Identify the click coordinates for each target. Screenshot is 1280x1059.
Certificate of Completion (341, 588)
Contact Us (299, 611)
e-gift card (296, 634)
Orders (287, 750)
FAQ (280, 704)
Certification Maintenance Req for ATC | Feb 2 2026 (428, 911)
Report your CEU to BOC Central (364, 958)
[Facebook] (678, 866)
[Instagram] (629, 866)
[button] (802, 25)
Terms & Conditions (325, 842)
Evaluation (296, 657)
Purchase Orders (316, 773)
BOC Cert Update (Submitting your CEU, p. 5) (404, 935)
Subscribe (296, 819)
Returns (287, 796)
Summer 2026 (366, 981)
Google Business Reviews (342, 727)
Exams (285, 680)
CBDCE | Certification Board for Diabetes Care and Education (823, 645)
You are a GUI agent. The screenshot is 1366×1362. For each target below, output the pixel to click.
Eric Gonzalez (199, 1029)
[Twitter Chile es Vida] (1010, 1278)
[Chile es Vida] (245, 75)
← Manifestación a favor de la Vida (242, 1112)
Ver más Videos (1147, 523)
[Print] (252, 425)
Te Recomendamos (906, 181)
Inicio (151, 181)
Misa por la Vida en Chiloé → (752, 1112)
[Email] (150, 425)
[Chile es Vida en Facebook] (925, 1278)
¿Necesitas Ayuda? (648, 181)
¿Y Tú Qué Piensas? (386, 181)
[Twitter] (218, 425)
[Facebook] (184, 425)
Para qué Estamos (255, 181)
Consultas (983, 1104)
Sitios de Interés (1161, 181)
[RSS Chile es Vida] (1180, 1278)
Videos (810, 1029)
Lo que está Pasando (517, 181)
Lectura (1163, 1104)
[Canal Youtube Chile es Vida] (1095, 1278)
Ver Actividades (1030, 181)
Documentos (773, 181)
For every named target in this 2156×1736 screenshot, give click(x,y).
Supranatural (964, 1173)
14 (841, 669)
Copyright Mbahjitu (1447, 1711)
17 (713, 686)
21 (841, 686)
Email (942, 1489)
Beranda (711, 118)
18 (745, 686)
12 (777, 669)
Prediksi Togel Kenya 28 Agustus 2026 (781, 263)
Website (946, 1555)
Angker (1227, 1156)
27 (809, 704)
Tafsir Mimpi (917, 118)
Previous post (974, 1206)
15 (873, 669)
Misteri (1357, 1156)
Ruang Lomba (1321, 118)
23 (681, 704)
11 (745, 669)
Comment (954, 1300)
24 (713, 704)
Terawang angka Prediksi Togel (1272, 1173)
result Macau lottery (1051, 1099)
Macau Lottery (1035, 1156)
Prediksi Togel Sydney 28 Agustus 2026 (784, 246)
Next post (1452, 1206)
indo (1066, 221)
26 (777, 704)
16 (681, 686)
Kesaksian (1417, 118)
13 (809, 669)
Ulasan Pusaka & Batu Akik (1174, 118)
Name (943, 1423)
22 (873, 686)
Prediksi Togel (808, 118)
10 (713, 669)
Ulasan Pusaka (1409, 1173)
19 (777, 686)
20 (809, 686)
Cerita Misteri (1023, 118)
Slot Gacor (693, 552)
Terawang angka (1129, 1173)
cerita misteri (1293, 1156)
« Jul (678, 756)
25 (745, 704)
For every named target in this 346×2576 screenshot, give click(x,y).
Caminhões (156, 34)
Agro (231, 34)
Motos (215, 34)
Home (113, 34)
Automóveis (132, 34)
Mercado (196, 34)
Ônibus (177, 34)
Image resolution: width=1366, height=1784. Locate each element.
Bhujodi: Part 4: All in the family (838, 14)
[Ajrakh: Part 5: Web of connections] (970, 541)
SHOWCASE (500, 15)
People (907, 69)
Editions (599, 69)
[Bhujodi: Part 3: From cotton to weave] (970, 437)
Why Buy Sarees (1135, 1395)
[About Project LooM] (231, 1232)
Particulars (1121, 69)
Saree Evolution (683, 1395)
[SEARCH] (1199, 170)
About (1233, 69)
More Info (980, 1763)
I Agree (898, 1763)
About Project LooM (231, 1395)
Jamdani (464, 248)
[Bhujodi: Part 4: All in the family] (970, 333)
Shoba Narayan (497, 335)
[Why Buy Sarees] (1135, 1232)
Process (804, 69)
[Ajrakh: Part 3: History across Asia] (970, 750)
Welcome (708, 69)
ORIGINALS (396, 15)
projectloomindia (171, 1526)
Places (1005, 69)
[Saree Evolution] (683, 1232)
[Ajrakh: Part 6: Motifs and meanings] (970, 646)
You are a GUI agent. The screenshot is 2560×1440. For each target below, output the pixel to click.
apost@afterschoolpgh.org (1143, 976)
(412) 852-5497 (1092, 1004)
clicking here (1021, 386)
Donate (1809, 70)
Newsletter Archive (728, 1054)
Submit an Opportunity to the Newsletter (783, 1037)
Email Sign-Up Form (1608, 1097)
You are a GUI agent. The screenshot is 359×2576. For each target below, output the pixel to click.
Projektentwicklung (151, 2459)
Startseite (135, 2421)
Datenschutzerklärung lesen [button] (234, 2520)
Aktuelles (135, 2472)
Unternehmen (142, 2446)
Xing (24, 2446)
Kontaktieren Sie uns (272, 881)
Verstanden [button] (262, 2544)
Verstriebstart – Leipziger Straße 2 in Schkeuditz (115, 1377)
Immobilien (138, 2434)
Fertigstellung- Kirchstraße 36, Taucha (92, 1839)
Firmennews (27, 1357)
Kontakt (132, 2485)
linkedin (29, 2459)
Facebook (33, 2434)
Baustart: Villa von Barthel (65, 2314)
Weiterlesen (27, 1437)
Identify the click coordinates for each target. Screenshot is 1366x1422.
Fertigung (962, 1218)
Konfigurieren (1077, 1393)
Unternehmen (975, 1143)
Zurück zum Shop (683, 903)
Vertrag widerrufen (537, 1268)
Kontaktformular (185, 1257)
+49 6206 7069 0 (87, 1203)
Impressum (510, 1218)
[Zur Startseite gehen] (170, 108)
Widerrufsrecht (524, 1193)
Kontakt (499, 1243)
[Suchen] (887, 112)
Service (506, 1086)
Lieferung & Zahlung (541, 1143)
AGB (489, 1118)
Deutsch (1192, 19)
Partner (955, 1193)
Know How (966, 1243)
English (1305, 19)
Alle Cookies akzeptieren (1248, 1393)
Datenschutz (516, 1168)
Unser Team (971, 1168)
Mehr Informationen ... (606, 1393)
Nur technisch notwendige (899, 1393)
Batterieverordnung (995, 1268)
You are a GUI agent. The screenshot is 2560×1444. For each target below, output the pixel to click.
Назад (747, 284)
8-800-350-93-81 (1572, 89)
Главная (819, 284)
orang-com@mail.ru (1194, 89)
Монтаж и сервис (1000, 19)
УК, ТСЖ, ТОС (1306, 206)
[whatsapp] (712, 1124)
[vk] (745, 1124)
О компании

▬▬▬▬▬▬

→ Action item:
From the line holding "Unser Team (971, 1168)" to the end of the listing, copy every line exactly, both ends included, and add nothing.

→ Solved problem:
Unser Team (971, 1168)
Mehr Informationen ... (606, 1393)
Nur technisch notwendige (899, 1393)
Batterieverordnung (995, 1268)
You are a GUI agent. The screenshot is 2560×1444. For each target below, output the pixel to click.
Назад (747, 284)
8-800-350-93-81 (1572, 89)
Главная (819, 284)
orang-com@mail.ru (1194, 89)
Монтаж и сервис (1000, 19)
УК, ТСЖ, ТОС (1306, 206)
[whatsapp] (712, 1124)
[vk] (745, 1124)
О компании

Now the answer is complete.